The New York Academy of Medicine sponsored Andrea Wulf’s talk about her newest book, The Invention of Nature: Alexander von Humboldt’s New World. The naturalist, Alexander von Humboldt (1769–1859), introduced many theories about nature, ecology and weather which have been incorporated into our modern sensibility. Wulf honors her fellow German by recounting his adventurous life, describing his accomplishments and name dropping. Among von Humboldt’s disciples were Charles Lyell, Charles Darwin, Henry David Thoreau, George Perkins Marsh and John Muir.  Wulf is an engaging speaker and attracted a large crowd in the Academy of Medicine’s library.

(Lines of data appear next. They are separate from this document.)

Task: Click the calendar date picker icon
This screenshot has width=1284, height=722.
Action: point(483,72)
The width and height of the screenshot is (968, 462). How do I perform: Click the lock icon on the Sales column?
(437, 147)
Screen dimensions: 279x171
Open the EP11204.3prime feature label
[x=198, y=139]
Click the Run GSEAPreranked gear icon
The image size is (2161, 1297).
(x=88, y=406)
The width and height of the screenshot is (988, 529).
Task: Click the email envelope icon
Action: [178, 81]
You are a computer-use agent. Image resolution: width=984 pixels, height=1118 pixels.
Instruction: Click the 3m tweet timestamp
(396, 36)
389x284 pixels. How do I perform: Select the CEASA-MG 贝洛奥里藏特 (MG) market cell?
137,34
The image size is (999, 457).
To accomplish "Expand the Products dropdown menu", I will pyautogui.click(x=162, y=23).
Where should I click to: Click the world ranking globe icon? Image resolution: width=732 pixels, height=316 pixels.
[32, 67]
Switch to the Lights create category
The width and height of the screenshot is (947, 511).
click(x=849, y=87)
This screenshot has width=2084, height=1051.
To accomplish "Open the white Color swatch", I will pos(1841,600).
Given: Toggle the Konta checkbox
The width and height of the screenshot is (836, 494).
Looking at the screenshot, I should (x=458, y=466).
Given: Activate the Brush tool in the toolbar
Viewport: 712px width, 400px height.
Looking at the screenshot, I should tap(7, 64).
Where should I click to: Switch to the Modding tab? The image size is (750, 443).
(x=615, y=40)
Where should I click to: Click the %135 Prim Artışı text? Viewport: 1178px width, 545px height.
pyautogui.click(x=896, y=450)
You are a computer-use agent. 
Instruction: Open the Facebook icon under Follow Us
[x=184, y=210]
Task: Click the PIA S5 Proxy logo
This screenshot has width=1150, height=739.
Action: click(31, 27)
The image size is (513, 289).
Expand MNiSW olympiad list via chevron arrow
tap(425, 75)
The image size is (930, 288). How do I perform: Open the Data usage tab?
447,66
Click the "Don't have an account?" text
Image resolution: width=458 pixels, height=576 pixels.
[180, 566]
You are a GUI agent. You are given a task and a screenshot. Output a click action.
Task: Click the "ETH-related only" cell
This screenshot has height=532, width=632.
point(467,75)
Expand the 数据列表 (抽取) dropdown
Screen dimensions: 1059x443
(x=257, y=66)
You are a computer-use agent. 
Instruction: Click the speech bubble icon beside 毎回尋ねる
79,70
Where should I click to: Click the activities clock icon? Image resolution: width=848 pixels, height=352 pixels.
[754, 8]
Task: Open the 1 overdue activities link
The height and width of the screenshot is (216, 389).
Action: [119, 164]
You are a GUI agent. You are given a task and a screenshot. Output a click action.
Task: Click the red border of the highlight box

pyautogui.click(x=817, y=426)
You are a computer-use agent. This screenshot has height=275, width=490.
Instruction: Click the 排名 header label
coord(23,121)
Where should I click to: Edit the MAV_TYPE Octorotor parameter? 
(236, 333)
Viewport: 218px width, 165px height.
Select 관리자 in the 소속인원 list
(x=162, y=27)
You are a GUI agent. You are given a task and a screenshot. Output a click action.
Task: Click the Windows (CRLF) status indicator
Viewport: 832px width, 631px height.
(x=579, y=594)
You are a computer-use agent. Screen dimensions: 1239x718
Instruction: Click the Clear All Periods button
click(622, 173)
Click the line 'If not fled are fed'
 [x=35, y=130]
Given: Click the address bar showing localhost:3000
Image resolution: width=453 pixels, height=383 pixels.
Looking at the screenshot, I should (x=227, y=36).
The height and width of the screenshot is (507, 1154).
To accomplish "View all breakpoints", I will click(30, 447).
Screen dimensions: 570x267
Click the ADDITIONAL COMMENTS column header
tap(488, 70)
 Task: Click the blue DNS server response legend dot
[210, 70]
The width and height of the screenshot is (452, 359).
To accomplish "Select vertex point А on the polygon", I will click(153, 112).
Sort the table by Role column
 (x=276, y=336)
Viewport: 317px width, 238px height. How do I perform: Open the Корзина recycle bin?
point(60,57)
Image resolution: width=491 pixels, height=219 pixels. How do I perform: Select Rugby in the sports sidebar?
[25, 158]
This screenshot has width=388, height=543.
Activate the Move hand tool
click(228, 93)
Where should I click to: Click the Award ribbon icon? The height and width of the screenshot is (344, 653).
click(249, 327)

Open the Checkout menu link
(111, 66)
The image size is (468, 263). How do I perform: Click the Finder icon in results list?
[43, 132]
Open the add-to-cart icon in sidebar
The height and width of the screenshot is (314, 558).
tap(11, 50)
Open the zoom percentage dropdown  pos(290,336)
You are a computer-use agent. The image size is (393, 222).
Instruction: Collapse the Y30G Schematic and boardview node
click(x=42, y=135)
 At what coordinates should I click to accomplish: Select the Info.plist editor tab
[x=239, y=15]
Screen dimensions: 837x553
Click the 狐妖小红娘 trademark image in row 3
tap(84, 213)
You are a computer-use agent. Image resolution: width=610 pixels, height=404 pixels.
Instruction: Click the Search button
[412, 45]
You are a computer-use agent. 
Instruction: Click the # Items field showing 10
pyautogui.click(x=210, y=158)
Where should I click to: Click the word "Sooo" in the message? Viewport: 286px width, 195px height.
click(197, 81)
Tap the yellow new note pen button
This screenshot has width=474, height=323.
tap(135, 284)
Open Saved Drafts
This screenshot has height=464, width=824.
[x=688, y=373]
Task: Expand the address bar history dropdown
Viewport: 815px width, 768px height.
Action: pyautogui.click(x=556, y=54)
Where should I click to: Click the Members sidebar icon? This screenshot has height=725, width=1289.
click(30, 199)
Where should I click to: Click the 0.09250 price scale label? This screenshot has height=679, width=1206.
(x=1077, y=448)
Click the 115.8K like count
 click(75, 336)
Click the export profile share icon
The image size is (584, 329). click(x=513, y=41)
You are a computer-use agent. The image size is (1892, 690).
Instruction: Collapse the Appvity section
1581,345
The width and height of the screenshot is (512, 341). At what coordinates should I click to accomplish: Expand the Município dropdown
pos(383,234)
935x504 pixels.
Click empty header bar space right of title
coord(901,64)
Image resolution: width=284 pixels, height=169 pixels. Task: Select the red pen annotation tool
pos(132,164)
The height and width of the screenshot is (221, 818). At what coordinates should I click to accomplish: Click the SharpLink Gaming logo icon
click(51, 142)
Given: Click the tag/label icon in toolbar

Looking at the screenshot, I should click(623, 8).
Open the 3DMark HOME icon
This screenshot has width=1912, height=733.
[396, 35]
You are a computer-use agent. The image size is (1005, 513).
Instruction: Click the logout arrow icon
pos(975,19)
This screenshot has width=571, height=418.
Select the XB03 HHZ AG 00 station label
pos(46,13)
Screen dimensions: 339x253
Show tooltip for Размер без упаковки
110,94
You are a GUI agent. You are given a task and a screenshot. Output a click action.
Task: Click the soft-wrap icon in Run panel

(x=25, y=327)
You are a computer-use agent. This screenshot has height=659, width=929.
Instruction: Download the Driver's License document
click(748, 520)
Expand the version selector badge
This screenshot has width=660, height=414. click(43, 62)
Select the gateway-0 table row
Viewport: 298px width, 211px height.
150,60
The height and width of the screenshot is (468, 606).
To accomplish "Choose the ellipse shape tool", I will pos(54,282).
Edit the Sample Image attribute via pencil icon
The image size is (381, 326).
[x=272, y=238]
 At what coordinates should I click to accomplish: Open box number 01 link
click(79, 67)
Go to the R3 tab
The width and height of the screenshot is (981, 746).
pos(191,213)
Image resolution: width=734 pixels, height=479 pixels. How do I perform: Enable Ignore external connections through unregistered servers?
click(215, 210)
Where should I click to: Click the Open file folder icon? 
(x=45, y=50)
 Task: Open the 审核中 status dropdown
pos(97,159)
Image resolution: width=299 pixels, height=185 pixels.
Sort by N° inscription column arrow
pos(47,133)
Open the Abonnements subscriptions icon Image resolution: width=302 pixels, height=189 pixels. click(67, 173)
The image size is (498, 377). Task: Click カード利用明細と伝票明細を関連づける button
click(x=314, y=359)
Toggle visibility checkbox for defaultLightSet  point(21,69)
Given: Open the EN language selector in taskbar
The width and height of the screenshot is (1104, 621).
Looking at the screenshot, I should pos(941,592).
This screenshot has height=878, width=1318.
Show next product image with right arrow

N. Y. Academy of Medicine's Library
N. Y. Academy of Medicine’s Library

 

 

 

 

 

 

 

 

I chose to go to MOMA’s blockbuster Picasso Sculpture on a rainy Friday, thinking the threat of Hurricane Joaquin would keep New Yorkers indoors. I hadn’t reckoned on the tourists, but it still wasn’t too crowded. MOMA allows photos. People were taking selfies with the sculpture. I chose to spare you. I’m throwing in the permanent helicopter.

Picasso Sculpture
Picasso Sculptures
Picasso Sculpture
Picasso Sculpture
Permanent Fixture
Permanent Fixture
Picasso Ceramic
Picasso Ceramic

New York City Blog Feb. 1 – Feb. 8

Wasn’t the Super Bowl fun? I like football because it’s so American and so politically incorrect. But what’s happened to the cheerleaders? In the old days they were pretty, bouncy, sexy girls. Now, they look as if they take gymnastics very seriously.

I chose a day when the temperature hovered around eleven degrees to go to the Barbara Mathes Gallery to see Rakuko Naito’s paper work.The gallery is a townhouse that has the secure features of a vault, It also has the hushed, immaculate, tony atmosphere that makes you lower your voice. Then on to the Lauder Cubism exhibit at the Met. Picasso, Braque, Gris. Léger are artists in the collection. Cubism grabbed me as a child when I’d wander through MOMA and stand in front of Picasso’s Three Musicians.

Fernand Léger"s The Typographer
Fernand Léger”s The Typographer

NYCB’s Glass Pieces with music by Philip Glass and choreography by Jerome Robbins was the best piece of an afternoon performance. My head was still filled with the images of cubism so I imagined I saw it in Glass Pieces. This is the first time I’ve appreciated Philip Glass. Choreography complements his music.